Published: Verbatim, Issue 4, 2017
Edited by: Lucy Tothill (Verbatim Editor 2017)
Written by: Denisha Chetty (your’s truly)
“Its Tuesday night, I race home from Trial Advocacy and begin the set up. I sterilize the room, switch on the machine and prepare the needles. I hold my breath and using my right hand I insert two needles the size of a ballpoint pen into my left arm. I watch anxiously as my blood fills the empty pipes leading back to the machine, entering the filter it begins to be cleaned. This is my life, three times a week, four hours each, going on 10 years.
Suddenly the phone rings.
I listen closely as my life as I have known it changes in two minutes.
Somewhere, someone has decided to donate their kidney to me.

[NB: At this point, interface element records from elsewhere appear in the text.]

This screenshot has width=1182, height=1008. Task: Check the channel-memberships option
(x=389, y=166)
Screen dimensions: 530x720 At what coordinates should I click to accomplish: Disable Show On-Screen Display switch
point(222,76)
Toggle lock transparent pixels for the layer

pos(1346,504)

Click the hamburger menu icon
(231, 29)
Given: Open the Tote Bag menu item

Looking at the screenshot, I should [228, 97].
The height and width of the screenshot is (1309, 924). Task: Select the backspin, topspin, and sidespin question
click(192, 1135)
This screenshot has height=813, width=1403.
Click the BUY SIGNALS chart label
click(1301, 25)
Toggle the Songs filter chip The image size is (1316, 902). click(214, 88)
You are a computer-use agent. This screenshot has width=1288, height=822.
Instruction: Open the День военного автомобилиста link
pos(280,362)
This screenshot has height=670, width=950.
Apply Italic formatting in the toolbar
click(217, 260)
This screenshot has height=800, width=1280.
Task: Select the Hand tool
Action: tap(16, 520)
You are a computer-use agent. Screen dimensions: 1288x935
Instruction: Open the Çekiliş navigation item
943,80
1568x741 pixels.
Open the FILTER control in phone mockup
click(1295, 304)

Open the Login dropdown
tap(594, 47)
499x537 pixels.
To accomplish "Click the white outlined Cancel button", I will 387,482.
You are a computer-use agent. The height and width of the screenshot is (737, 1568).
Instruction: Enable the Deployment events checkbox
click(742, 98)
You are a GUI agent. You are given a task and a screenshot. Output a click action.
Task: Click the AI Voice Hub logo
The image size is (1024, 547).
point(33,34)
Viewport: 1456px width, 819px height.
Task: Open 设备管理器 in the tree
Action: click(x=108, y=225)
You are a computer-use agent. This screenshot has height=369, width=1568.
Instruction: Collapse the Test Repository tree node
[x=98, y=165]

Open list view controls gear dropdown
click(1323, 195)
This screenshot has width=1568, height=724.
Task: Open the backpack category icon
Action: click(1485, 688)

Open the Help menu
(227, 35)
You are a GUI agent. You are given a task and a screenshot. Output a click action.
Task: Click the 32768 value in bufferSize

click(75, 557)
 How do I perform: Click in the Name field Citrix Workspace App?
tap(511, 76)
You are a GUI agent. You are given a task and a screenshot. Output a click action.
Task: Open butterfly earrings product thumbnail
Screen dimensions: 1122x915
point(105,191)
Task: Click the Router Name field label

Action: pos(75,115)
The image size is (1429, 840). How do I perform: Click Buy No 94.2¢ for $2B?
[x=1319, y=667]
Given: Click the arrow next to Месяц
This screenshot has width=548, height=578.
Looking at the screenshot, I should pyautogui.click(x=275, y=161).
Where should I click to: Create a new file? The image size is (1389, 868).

My name is Denisha Chetty, I am 22 years old, I am a fifth year Law/Science conjoint student and I have end stage kidney failure. I started my university experience living in ward 71 at Auckland Hospital every night getting infusions of yellow fluids, drugs and treatments then walking up the road to sit in LAW121. Whilst one part of my life was failing tremendously, the challenge of getting an 8.0 GPA provided the perfect distraction to my health, studying Fitzgerald v Muldoon suddenly had a deeper purpose. Ever since then I’ve been exactly the same, pushing myself in areas that I could control such as my career and using it as a method to manage the pain of the one area that I couldn’t control, my health. The only thing that has kept me going is wanting more for myself and laughing at the next bad event as if it was a challenge I’m meant to overcome. I never knew I wanted to do law, I still don’t know if I will, but I do know that I’ve always had an interest in helping people so I took this on board hoping it’ll lead me there. I have no choice but to live for each day, because at any moment everything can change and I’m back … tied to a hospital bed. The sad reality is that frankly that could be you just the same, you will never know. Right now for all of us, it’s the time of the year where stress takes over. There’s nothing I can say to change what might come but I can tell you what works for me. Assess the things currently existing in your life and ask yourself why you do what it is you do, what purpose does it have in your life, where will it take you and most importantly is that where you want to be. If something does not have any meaning to you, it is extremely difficult for you motivate yourself to continue doing it, let alone be successful at it. Make a short/long term list of things to do, don’t call it a bucket list as that gives you too much time to get things done, and ensure that every single thing you do adds to those goals. Do this and learn to be grateful for tomorrow is unexpected, maybe you will get a life changing call.
“I promise you from the bottom of my slowly beating heart if you give meaning to everything around you… there is nothing you cannot conquer.